You can start a PySpark REPL by running /opt/spark/bin/pyspark.

$ /opt/spark/bin/pyspark
Python 3.6.5 |Anaconda, Inc.| (default, Apr 29 2018, 16:14:56)
[GCC 7.2.0] on linux
Type "help", "copyright", "credits" or "license" for more information.
Welcome to
      ____              __
     / __/__  ___ _____/ /__
    _\ \/ _ \/ _ `/ __/  '_/   /__ / .__/\_,_/_/ /_/\_\   version 2.4.0      /_/Using Python version 3.6.5 (default, Apr 29 2018 16:14:56)SparkSession available as 'spark'.>>> sc<SparkContext master=local[*] appName=PySparkShell>>>>

Run a Jupyter notebook

Often people will suggest to use environmental variables directly to run PySpark in a Jupyter notebook; however, this is a messy approach. It is much better instead to setup a custom Jupyter kernel.

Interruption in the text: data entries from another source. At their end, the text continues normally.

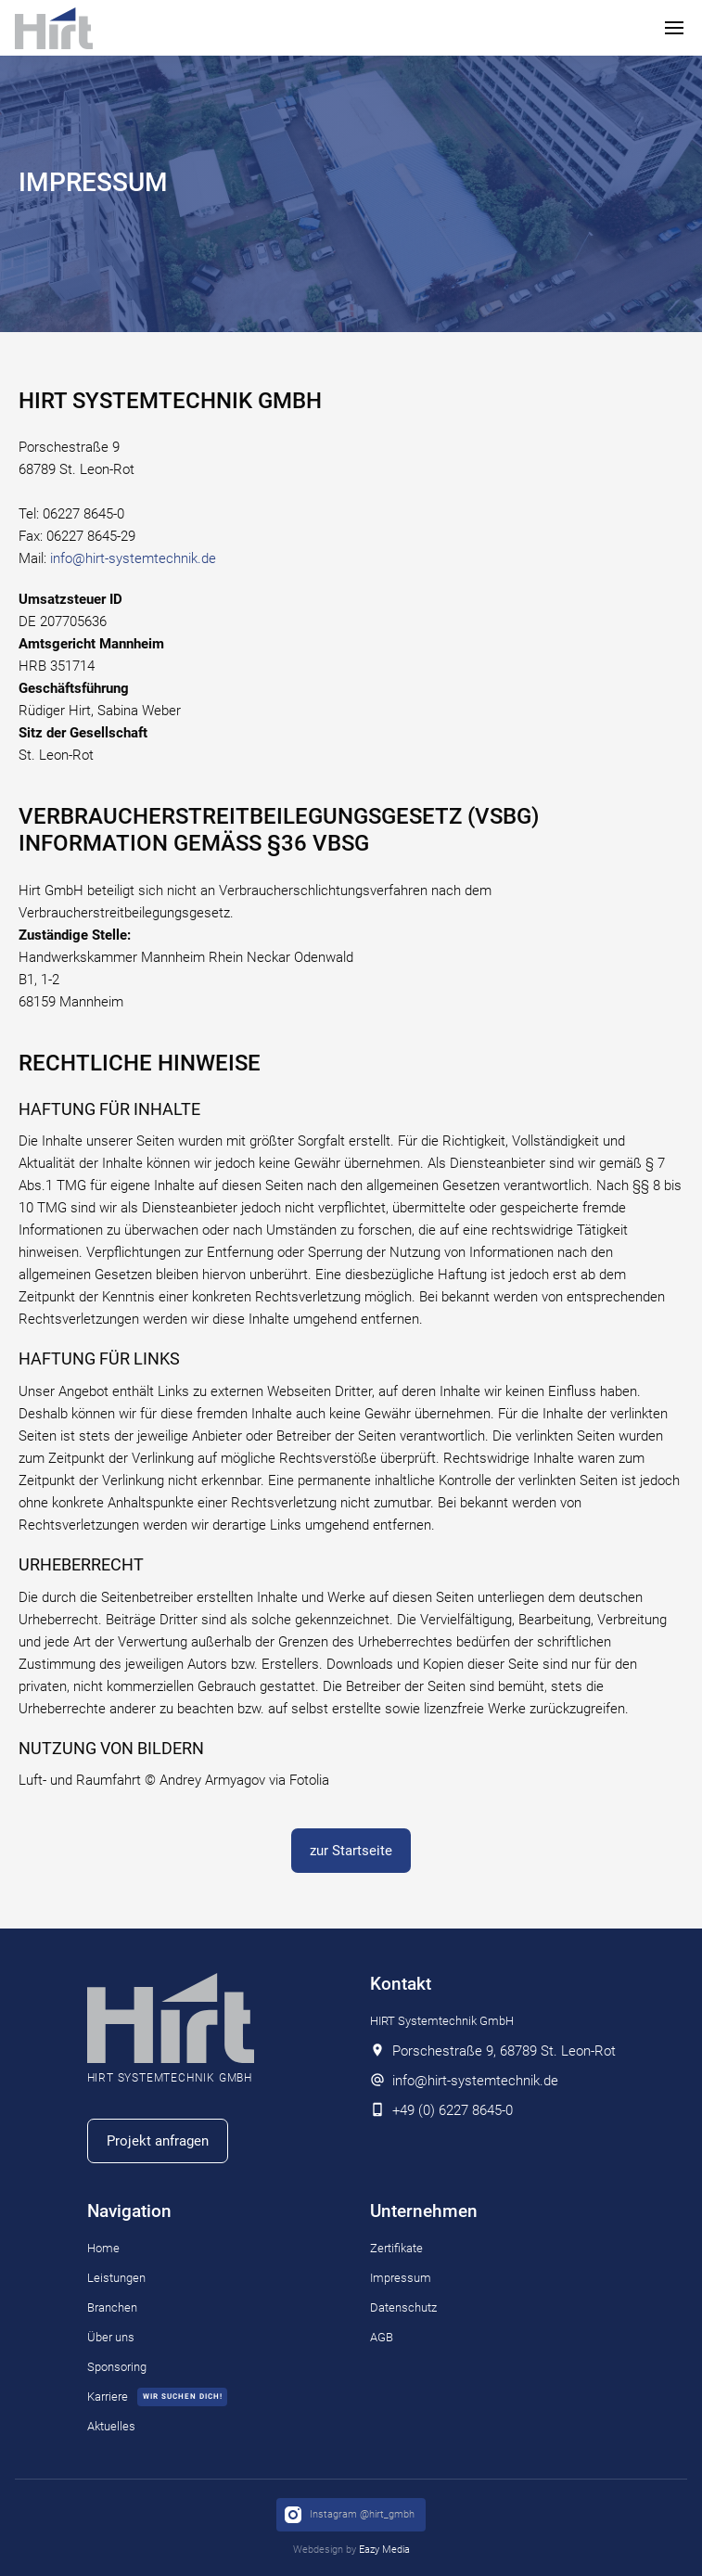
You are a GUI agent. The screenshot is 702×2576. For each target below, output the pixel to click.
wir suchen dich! (183, 2396)
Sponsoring (117, 2367)
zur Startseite (351, 1850)
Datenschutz (403, 2307)
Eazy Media (384, 2550)
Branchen (112, 2307)
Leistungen (116, 2278)
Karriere (107, 2396)
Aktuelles (111, 2426)
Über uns (110, 2337)
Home (103, 2248)
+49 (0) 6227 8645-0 (452, 2110)
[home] (54, 28)
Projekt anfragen (158, 2141)
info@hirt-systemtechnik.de (133, 558)
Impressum (400, 2278)
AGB (381, 2337)
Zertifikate (396, 2248)
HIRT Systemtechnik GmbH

I can check what kernels I have available with jupyter kernelspec list.

$ jupyter kernelspec list
Available kernels:
  julia-1.0    /home/suzil/.local/share/jupyter/kernels/julia-1.0
  scala        /home/suzil/.local/share/jupyter/kernels/scala
  python3      /home/suzil/anaconda3/share/jupyter/kernels/python3
  python2      /usr/share/jupyter/kernels/python2

Unfortunately, these auto-created kernels were put into various places which isn't ideal, but whatever. You can create your custom kernel at any of these paths, but I will stick it in the anaconda3 path where the python3 kernel is.

All I have to do is create a file called kernel.json and put into a folder that I will create at /home/suzil/anaconda3/share/jupyter/kernels/pyspark.

{
 "display_name": "PySpark (Spark 2.4)",
 "language": "python",
 "argv": [
  "/home/suzil/anaconda3/bin/python",
  "-m",
  "ipykernel",
  "-f",
  "{connection_file}"
 ],
 "env": {
  "SPARK_HOME": "/opt/spark",
  "PYTHONPATH": "/opt/spark/python:/opt/spark/python/lib/py4j-0.10.7-src.zip",
  "PYTHONSTARTUP": "/opt/spark/python/pyspark/shell.py",
  "PYSPARK_PYTHON": "/home/suzil/anaconda3/bin/python"
 }
}

These path values are for me, so make sure you modify to the path of your own Python interpreter.

Now, try to run jupyter kernelspec list again.

$ jupyter kernelspec list
Available kernels:
  julia-1.0    /home/suzil/.local/share/jupyter/kernels/julia-1.0
  scala        /home/suzil/.local/share/jupyter/kernels/scala
  pyspark      /home/suzil/anaconda3/share/jupyter/kernels/pyspark
  python3      /home/suzil/anaconda3/share/jupyter/kernels/python3
  python2      /usr/share/jupyter/kernels/python2

pyspark is now available as a kernel! I can just run:

$ jupyter notebook

I select the PySpark kernel option when creating a new notebook.

Let me verify that I can create a RDD and execute a command on it. Note that sc should already be in scope without any import.

words = sc.parallelize([
   'scala',
   'java',
   'hadoop',
   'spark',
   'akka',
   'spark vs hadoop',
   'pyspark',
   'pyspark and spark',
])
words.count()

Voilà! PySpark is running locally in a Jupyter notebook.